Wednesday, September 8, 2010
9.5 Garden Party
First we move the furniture around.
I decide to use some potted cosmos to cover bare spots in the back garden, clearing more space on the patio for chairs. I will not move the potted Mandeville rose off the patio, because that is the one plant that absolutely belongs there, with its tropical red flowers and thick green vines climbing up a trellis. Anne cleans up the barbeque grill and breaks out some more of the all-purpose plastic chairs. She pushes the metal picnic table against the house to use as a sideboard. She makes a crop of weeds pushing their way up through the cracks between the patio blocks go away.

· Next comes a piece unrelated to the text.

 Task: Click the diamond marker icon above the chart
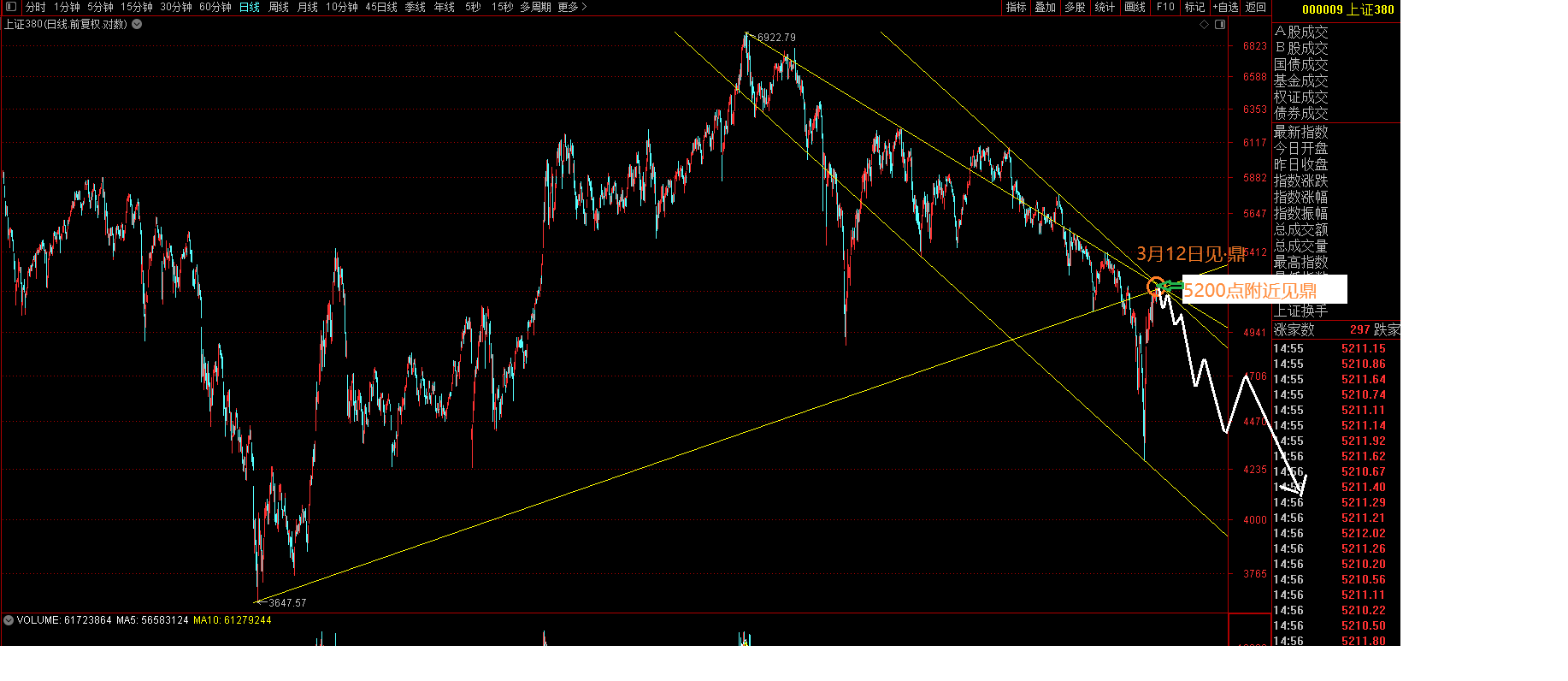click(1204, 25)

I busy myself giving the garden foliage a company trim, brush, and shampoo. I cut off the tops of a lot of spent flower stems. I pull out a lot of volunteers. I sweep up pieces of fallen, broken acorns. I get close to the green mats of low steppable groundcovers, each colony in its own frame, more or less, some significantly less. Maybe because it’s September now, and cool this weekend, they seem revived and healthy and victorious in the battle over the persistent intruders which would break up their formations and obscure their uniformity. I cut off a lot of faded black-eyed susans. I trim some tall phlox, which are also, sadly, in their in the sunset of their pink florescence.
Even the purple loosestrife have declared an end of bloom-time, and we are now awaiting the garden mums and purple asters, tall and leggy as they are, and the Montauk daisies, ditto, to make a brilliant appearance. Of the designated fall bloomers, only the anemone – deep reddish-lavender buttons – have unveiled themselves with surprising promptitude. Other years they are the last of this group.

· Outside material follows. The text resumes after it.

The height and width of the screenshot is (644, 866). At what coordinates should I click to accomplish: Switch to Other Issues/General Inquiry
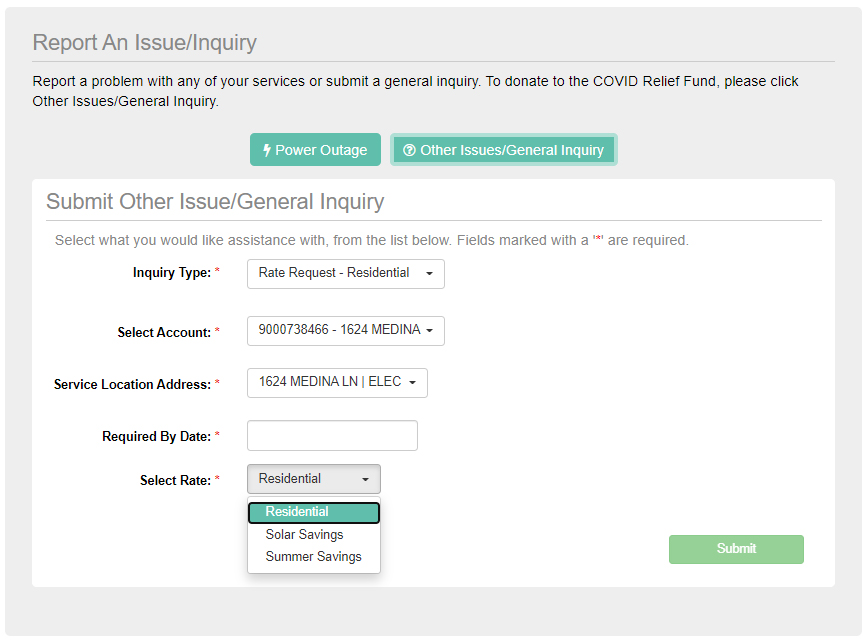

The guests arrive, the party begins, and various plant lovers take little walks around our curving brick paths. This gives me the opportunity to remember what everything is called – the dense, grassy northern sea oats, the pink Chablis sedum (typically an August bloomer, but looking good now), the cat mint (a little second growth), ditto for the spirea (tall and thick and rust-reddish on its dusk blooms, which no one notices), the long-gone red bee balm (monarda), the last pincushion blossoms (looking like tasty purple candies), the yellowish faded achillea (yarrow) standing up beside baby-blue balloon flowers…

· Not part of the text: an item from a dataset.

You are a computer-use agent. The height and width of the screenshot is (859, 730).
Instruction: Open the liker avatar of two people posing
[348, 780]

“Do you have an herb garden?”
I walk her over: the spears of garlic-chive have pretty little white flowers, the oregano has tiny white flowers, the parsley is dark green, and the rosemary is decent, but I forget to point out the mint to anyone, though it is growing wild everywhere
In the end it is not about the garden. All sorts of people are perfectly happy to crowd together on the patio in our plastic chairs and some of our neighbor’s, and sample each other’s dishes and figure out who all lives in which house. Darkness falls, the twilight is beautiful and then swiftly gone. A crisp brilliant afternoon yields a cool evening, and we have no more light to see by, and no artificial light to shine on the public square when it’s time to break up and many guests volunteer to carry our countless odds and ends back to the kitchen. But people have brought their own light, their own better angels, and make of our dark hour their own pluralistic, peaceable kingdom.
Well, who knows, we can’t see them in the dark any more, but maybe the plants had something to do with it.